Just a few months ago, CMGI could walk into the offices of smaller companies and dictate its own terms for acquisitions. One chief executive we recently spoke with said CMGI was beyond arrogant when it tried to buy his company a few months back. And why not? CMGI had the currency to do whatever it wanted.
Now CMGI is a company that is taking hits from all sides and trading at a 52-week low. Cutting costs is the CMGI mantra now. It can't give guidance because it doesn't have much visibility, and chief executive David Wetherell doesn't look like much of a genius anymore. As for CMGI's most recent quarter, we could pick through the numbers, but why bother?
CMGI lost tons of money and burned through about $176m in three months (and that doesn't include the $50m it invested in NaviSite). Its goal is to burn through about $45m a quarter in the long run. I believe companies should always aim high.
CMGI talks the profitability game, but can't offer any specifics -- at least until January (investors hope). Even analysts have turned, but some still have a few side effects from drinking the CMGI Kool-Aid. Steven Frankel, an analyst at Adams, Harkness & Hill, noted that the company had no good news but had OK quarterly results last week.
Yeah, it's OK if a company posts a fiscal first quarter net loss of $636.5m on revenue of $366m. I just went to the bottom line because I couldn't make out heads or tails of CMGI's latest earnings release. The good news is that CMGI has enough money ($800m in cash, $134m in tradeable securities and $802m in other holdings, namely Engage and NaviSite).
Perhaps the most interesting thing regarding CMGI is how perceptions have changed.
Let's take a look at Robertson Stephens analyst Lowell Singer's take on CMGI from June to December.
Lowell, circa 14 June, 2000: In a report titled Reach and revenue extending, validating the incubator model in our view, Lowell said the net asset value of CMGI's properties would prove conservative. Lowell rated CMGI a "buy".
Lowell, circa 15 December, 2000: In a report titled Reports Sequential Downturn In Revenue; Assuming Coverage and Downgrading Firm Rating to Long Term Attractive on Lack of Business Visibility, Lowell cut CMGI from "buy" to "long-term attractive".

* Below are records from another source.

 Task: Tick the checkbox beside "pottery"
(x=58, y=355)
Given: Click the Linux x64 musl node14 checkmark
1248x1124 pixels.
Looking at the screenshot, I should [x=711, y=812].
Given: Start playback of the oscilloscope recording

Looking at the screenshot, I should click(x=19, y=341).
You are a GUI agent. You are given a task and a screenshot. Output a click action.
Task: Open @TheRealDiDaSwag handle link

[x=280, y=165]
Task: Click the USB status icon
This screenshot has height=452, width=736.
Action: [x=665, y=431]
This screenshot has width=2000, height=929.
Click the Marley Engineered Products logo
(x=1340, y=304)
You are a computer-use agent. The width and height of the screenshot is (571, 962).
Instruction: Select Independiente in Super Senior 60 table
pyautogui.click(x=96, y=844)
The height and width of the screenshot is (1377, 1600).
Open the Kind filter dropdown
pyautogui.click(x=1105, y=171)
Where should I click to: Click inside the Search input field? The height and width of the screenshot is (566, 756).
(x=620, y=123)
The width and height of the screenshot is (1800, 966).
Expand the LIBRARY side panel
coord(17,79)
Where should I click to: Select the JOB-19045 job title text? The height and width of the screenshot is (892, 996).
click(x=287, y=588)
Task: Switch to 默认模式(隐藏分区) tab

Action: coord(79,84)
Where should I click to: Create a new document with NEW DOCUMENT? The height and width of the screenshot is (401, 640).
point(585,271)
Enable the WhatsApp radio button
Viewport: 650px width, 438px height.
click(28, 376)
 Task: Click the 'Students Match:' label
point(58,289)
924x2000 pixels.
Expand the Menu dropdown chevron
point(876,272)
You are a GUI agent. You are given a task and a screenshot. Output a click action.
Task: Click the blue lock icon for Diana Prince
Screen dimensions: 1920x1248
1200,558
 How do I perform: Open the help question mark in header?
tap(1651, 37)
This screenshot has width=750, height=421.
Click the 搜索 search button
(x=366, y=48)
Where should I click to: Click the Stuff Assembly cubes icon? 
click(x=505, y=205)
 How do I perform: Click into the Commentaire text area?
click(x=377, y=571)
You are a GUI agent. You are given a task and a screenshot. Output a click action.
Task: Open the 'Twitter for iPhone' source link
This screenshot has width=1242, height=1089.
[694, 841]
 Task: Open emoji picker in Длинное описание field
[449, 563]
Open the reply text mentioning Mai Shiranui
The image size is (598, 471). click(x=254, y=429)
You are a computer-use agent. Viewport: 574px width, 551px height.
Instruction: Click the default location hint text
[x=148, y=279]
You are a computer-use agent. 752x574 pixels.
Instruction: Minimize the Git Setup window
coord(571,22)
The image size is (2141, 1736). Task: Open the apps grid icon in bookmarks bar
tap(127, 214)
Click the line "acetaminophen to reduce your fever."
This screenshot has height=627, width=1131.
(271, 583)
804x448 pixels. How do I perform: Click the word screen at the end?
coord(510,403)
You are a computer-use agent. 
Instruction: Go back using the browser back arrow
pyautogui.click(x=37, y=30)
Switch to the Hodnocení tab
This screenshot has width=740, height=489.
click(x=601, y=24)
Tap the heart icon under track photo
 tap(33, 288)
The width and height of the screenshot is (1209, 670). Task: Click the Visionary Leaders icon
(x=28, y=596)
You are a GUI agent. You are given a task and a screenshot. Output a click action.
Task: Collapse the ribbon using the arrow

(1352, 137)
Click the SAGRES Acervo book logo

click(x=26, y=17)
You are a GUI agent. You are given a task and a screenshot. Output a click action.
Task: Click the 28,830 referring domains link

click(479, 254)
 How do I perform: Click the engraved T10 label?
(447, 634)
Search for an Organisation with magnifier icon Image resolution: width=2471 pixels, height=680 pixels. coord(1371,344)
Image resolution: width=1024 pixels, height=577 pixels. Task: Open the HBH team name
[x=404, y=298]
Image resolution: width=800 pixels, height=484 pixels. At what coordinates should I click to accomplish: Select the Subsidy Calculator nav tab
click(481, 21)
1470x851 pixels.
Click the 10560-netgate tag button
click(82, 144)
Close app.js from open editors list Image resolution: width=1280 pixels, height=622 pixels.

14 June: "CMGI has legitimate plans to build at least three very large infrastructure businesses, demonstrating the incubator models' ability to fund new ideas at a low cost."
15 December: "CMGI continues to focus on building the company around five operating businesses. We believe that the shift in focus could allow the company to reduce cash burn and reach profitability more quickly."
14 June: "We believe a number of subsidiaries are well on their way to profitability over the coming 12 months, including CMGI Solutions, Engage, NaviSite and AltaVista."
15 December: "We believe that unfavorable public markets, overall deterioration of dot-com businesses and weakness in the online advertising market, which many of CMGI's companies are dependant upon, could drive risk to our estimates during the next few quarters."
14 June: "We estimate CMGI's current asset value is $97 per share on a market value basis. Based on the pace of future investing activity projected, we believe we may have the opportunity to raise our asset value estimate substantially."
15 December: "We encourage investors to remain on the sidelines until we see incremental evidence of CMGI's success in its new operating strategy."